**TASK INSTRUCTIONS**
Format the entries from the line containing "Given: Click the" through the line containing "Viewport: 1440px width, 825px height.", inclusive, as a numbered list, leaving out any blank lines.

**RECORDS FOR THE TASK**
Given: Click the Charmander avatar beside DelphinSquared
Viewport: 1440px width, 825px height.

==

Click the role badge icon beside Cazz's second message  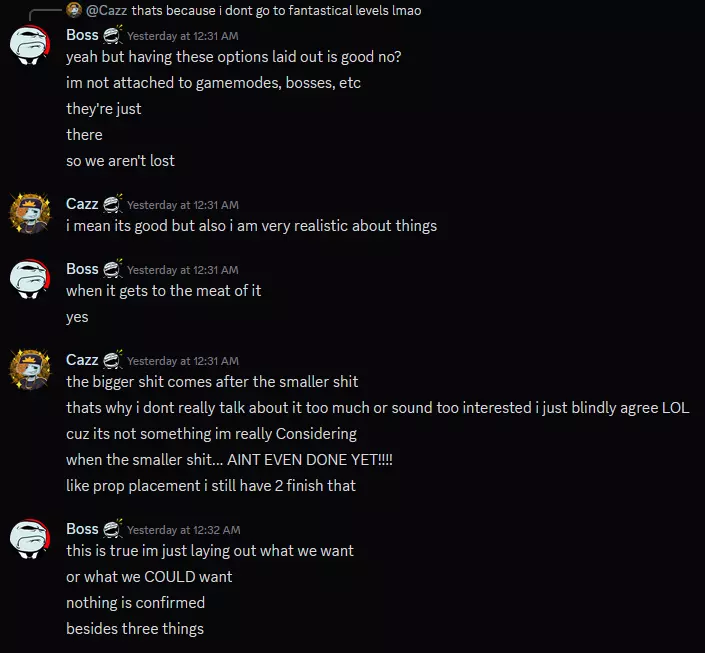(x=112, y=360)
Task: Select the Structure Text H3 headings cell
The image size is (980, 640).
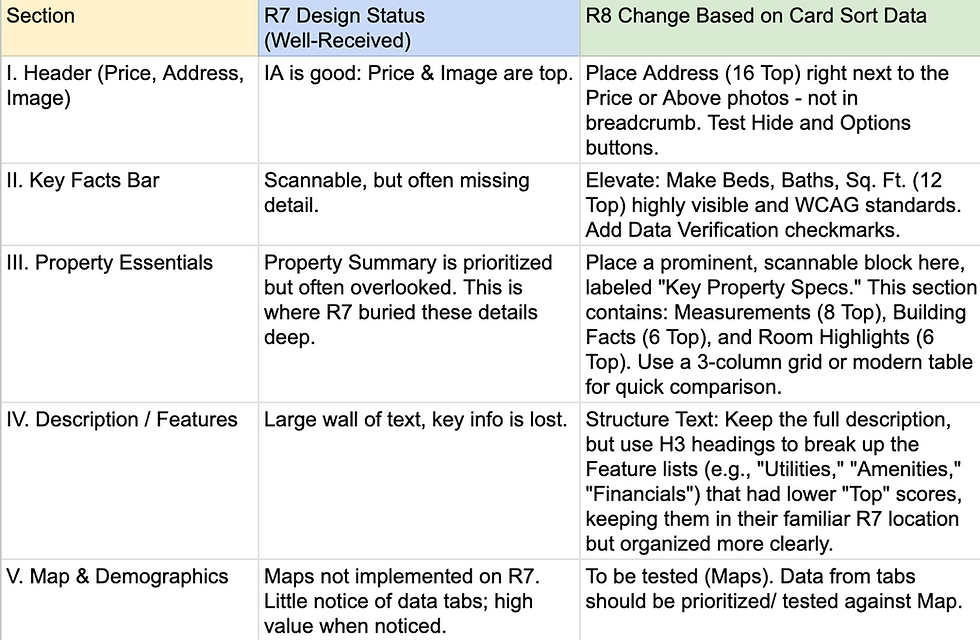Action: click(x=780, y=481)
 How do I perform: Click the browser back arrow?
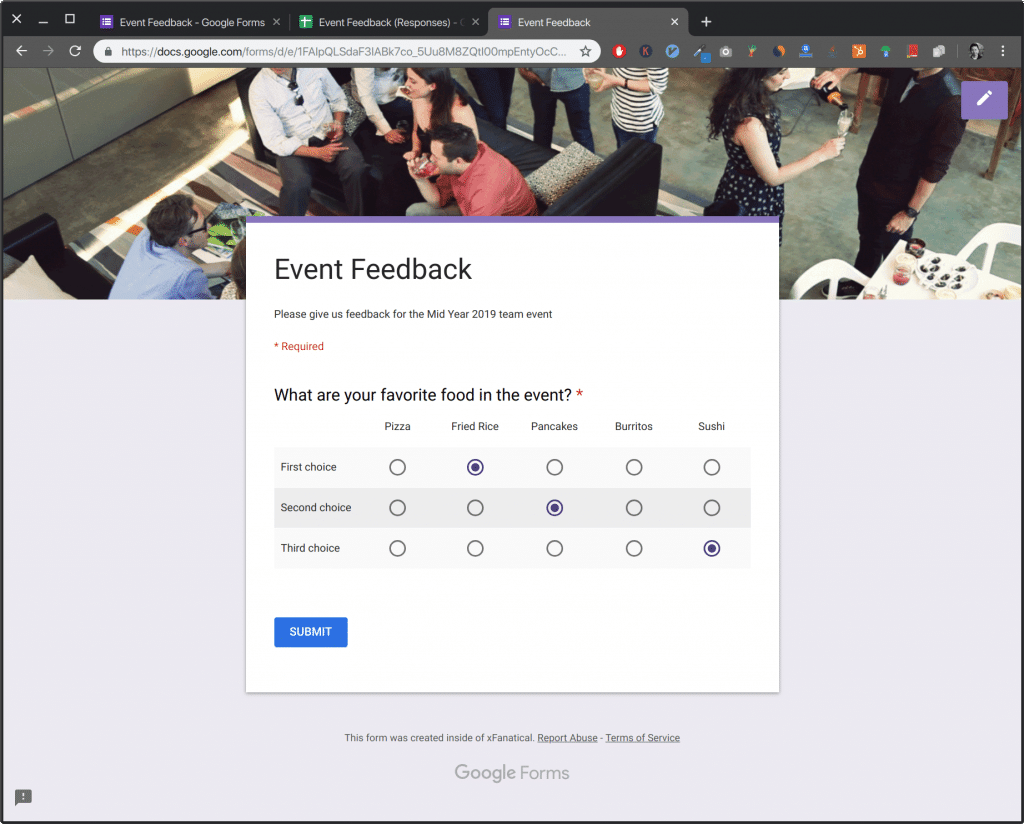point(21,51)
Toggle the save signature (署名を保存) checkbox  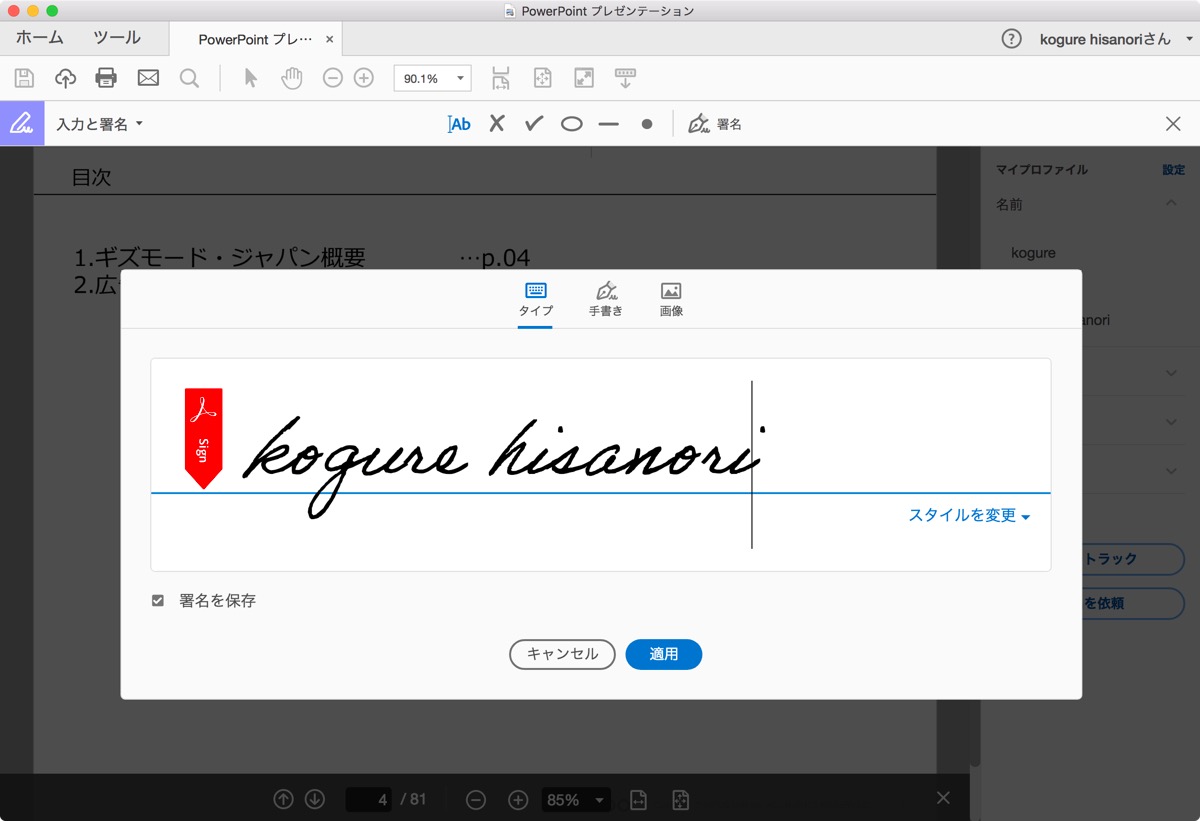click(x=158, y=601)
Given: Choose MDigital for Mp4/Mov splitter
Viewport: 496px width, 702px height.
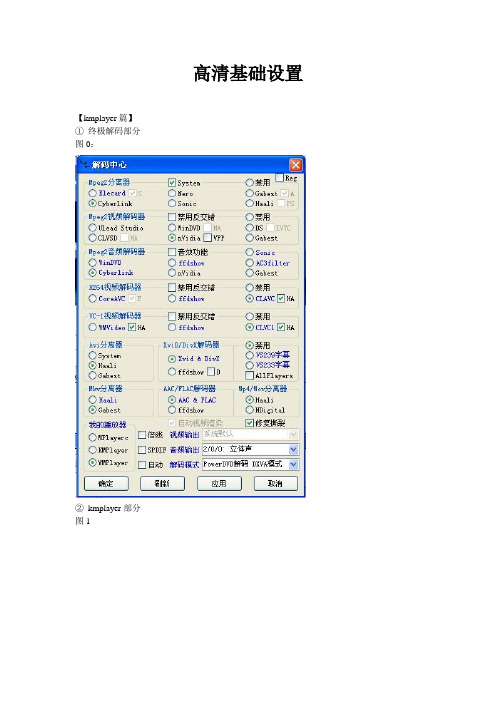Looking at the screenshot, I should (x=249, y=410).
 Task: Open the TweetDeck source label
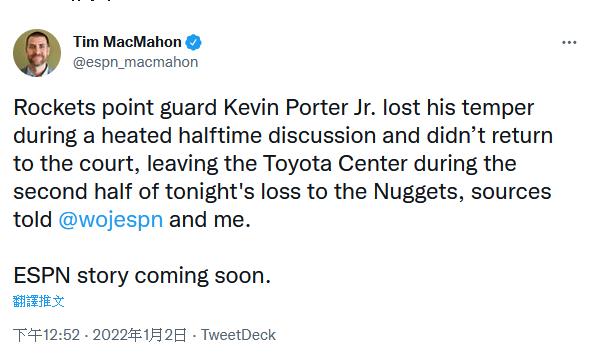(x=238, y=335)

**WRITTEN ANSWER**
1. Given: Click the Charmander avatar beside DelphinSquared
2. Viewport: 1440px width, 825px height.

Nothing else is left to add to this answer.